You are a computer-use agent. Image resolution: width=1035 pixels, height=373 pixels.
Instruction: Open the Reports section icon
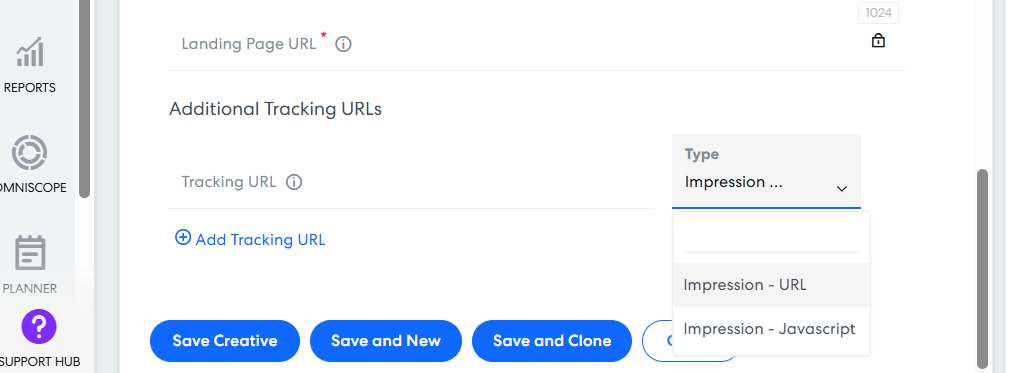click(x=30, y=52)
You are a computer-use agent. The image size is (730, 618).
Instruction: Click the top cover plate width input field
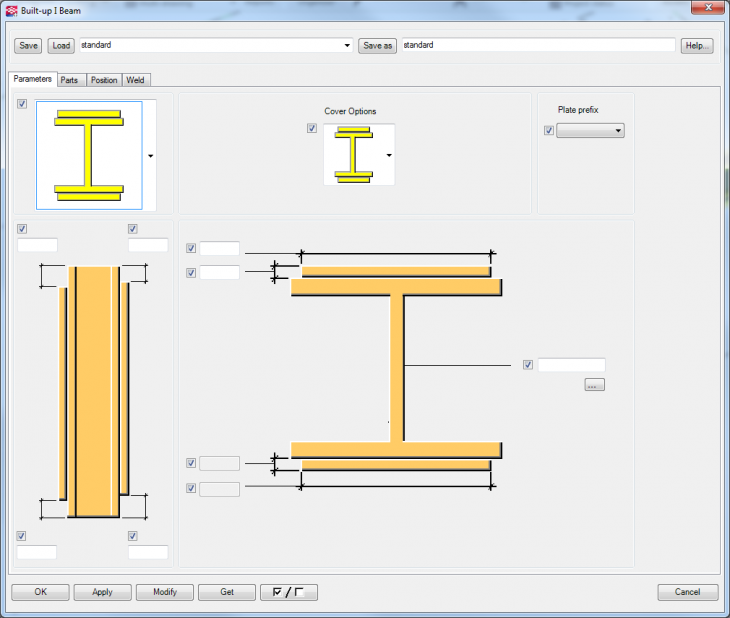[x=219, y=248]
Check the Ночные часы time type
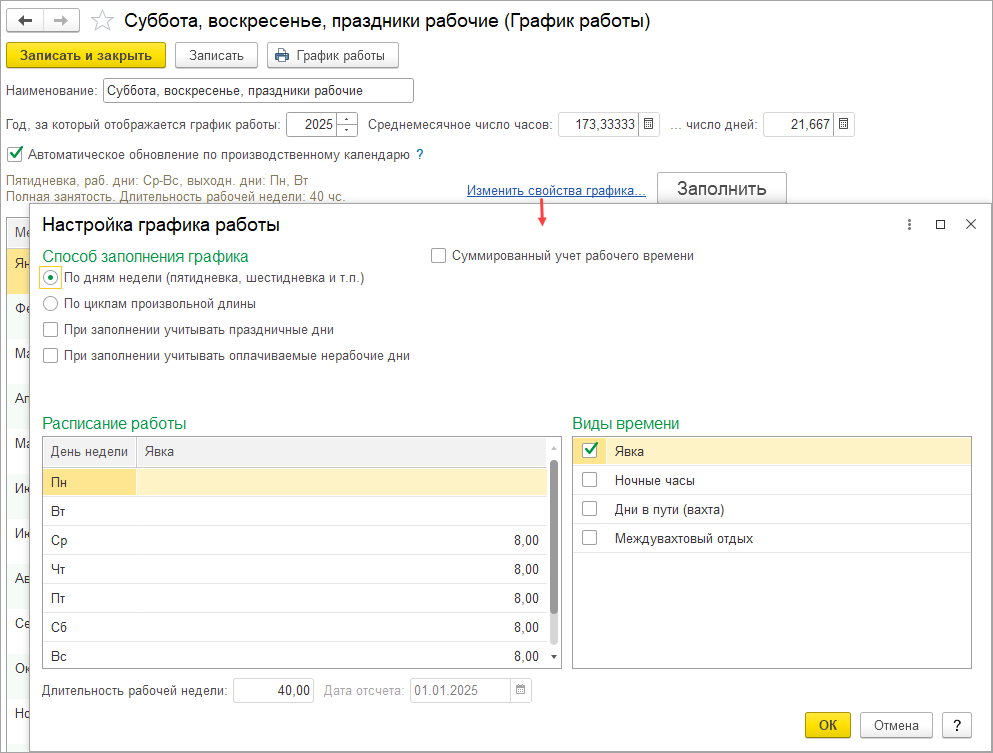 point(590,480)
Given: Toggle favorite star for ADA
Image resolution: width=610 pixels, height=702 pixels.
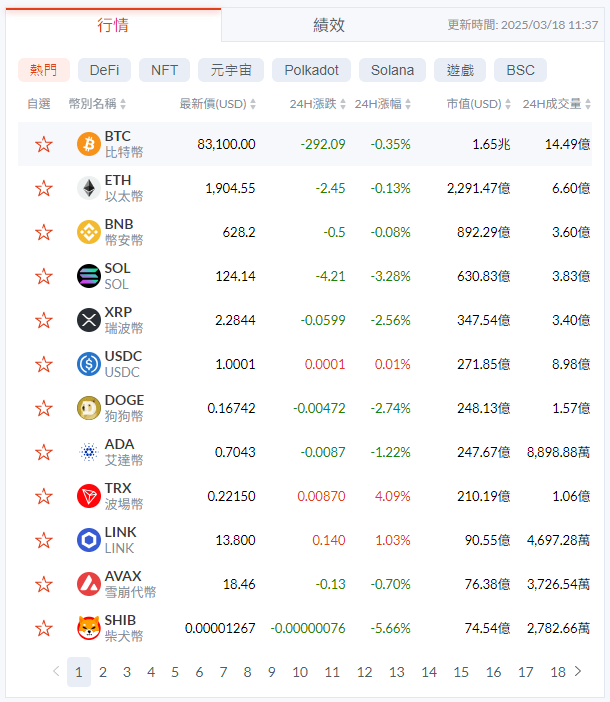Looking at the screenshot, I should [x=43, y=452].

*-*-*

▶ **WORK ITEM**
The records above should be reproduced exactly, with no pictures included.

▶ **THE COMPLETED TASK**
You are a computer-use agent. Image resolution: width=1035 pixels, height=373 pixels.
Instruction: Open the Reports section icon
click(x=30, y=52)
You are a computer-use agent. The image size is (730, 618).
Instruction: Click the top cover plate width input field
[x=219, y=248]
Check the Ночные часы time type
 point(590,480)
Given: Toggle favorite star for ADA
Image resolution: width=610 pixels, height=702 pixels.
Looking at the screenshot, I should [x=43, y=452].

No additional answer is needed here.